## Supplied passage
When the smallpox vaccine was introduced, some people did not understand how it worked or why it would be of value. Today, physicians are concerned that people who need certain vaccinations are not getting them, and they worry about children who might not be immunized because of unfounded fears about vaccine safety. As with smallpox, there is an effective vaccine to prevent hepatitis B, and two new studies now refute any suggestion that this vaccine can cause or worsen multiple sclerosis, or MS.
The U.S. government's top hepatitis official, other vaccine experts, and the author of one of the studies tell WebMD the findings are "reassuring" and should erase any fears that parents might have about vaccinating their children against hepatitis B. The studies, one from France and one from researchers at Harvard University in Boston, both appear in the Feb. 1 issue of The New England Journal of Medicine.
"What we needed were these kinds of studies that looked to see if there was a true association," says Harold S. Margolis, MD, chief of the hepatitis branch at the CDC in Atlanta. "There doesn't appear to be an association with the hepatitis B vaccine and MS, which was one of the allegations, and there is no evidence that it [worsens] the illness in people who already have MS. It should help in terms of providing information to the public and to patients that this is not something that is causing this particular disease."
Hepatitis B, carried by a virus, is the leading cause of liver cancer and cirrhosis of the liver. As many as 320,000 U.S. children and adults contract the illness each year, and many do not show the classic symptoms of jaundice, abdominal pain, loss of appetite, and vomiting; but they can still spread the infection. Worldwide, it is estimated that 350 million people are carriers of hepatitis B, and of those, an estimated 65 million will die of liver disease. The disease is spread through contact with infected blood, needles, or sexual encounters. It is 100 times more infectious than HIV, the virus that causes AIDS.

## Exercise instructions
1. In the hepatitis B vaccine article, in which issue of which journal do the two studies appear?
2. Reproduce the hepatitis B vaccine article word for word from "Hepatitis B, carried" to "that causes AIDS.".

[Saved entries]
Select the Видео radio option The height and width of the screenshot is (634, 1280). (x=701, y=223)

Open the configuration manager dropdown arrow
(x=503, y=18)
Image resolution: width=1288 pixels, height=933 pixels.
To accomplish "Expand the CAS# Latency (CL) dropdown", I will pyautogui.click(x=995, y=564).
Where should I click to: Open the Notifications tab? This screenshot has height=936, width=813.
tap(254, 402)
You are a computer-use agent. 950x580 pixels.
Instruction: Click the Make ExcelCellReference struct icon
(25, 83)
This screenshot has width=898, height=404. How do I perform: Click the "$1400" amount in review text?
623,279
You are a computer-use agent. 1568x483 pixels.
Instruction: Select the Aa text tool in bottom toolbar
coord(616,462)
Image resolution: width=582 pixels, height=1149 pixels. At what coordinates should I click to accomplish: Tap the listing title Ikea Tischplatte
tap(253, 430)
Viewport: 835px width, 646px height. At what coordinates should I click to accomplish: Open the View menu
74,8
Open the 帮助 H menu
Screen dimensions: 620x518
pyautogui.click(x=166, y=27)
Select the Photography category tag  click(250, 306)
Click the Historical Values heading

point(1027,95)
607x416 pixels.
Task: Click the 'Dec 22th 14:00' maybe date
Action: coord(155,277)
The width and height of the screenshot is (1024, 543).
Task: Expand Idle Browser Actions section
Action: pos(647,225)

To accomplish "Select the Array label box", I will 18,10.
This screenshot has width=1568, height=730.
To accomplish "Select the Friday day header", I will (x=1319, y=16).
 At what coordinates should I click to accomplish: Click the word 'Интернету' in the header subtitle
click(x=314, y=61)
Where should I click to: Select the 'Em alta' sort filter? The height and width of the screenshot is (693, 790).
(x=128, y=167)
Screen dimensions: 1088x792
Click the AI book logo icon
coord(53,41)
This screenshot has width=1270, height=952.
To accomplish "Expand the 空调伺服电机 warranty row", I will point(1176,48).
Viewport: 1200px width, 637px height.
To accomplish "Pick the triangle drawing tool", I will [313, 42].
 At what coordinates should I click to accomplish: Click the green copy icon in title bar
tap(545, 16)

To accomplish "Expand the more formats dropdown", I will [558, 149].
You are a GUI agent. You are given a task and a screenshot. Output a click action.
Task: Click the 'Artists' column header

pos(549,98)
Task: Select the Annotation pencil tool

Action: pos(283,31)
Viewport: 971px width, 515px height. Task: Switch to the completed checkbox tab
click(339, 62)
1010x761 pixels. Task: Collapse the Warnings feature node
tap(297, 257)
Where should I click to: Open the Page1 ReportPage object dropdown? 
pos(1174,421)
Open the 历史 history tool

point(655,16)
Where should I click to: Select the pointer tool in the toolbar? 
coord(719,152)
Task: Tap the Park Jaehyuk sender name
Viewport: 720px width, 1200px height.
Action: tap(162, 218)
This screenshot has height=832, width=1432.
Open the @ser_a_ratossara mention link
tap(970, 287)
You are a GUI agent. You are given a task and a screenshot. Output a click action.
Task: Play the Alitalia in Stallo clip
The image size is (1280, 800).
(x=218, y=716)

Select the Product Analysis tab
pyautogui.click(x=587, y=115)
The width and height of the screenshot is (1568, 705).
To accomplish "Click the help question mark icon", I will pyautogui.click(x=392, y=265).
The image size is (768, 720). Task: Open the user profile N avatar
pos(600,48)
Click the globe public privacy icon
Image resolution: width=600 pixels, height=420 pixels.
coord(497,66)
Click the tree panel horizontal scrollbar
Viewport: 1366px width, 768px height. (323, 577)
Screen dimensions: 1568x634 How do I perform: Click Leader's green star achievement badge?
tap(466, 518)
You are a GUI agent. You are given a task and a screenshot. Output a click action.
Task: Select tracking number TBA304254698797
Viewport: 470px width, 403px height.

## Answer set
1. The Feb. 1 issue of The New England Journal of Medicine.

2.
Hepatitis B, carried by a virus, is the leading cause of liver cancer and cirrhosis of the liver. As many as 320,000 U.S. children and adults contract the illness each year, and many do not show the classic symptoms of jaundice, abdominal pain, loss of appetite, and vomiting; but they can still spread the infection. Worldwide, it is estimated that 350 million people are carriers of hepatitis B, and of those, an estimated 65 million will die of liver disease. The disease is spread through contact with infected blood, needles, or sexual encounters. It is 100 times more infectious than HIV, the virus that causes AIDS.